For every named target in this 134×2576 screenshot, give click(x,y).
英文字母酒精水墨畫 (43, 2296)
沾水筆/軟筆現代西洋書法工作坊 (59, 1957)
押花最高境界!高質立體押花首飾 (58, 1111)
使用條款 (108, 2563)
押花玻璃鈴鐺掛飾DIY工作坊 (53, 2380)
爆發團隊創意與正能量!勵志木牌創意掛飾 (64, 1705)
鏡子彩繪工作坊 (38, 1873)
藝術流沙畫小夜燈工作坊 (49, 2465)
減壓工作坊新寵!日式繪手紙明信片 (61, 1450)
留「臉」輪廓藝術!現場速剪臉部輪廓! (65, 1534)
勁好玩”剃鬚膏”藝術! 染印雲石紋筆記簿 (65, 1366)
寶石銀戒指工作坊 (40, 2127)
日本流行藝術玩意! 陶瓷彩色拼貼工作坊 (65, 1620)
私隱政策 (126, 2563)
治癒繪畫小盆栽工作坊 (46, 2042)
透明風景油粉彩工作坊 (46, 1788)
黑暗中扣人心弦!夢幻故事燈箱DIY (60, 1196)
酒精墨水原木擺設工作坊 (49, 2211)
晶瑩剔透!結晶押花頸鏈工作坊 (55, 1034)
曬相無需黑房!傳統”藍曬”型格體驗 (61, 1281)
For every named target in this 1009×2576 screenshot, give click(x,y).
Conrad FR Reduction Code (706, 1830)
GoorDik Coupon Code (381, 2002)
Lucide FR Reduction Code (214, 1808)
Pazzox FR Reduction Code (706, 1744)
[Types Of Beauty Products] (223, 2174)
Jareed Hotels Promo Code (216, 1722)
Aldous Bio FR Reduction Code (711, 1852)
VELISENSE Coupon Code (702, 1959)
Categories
⁂
- **Task goal**: What lines of the material above hold the string "target"? Please copy them.

- **Solved exercise**:
For every named target in this 134×2576 screenshot, give click(x,y).
For every named target in this 1009×2576 screenshot, give click(x,y).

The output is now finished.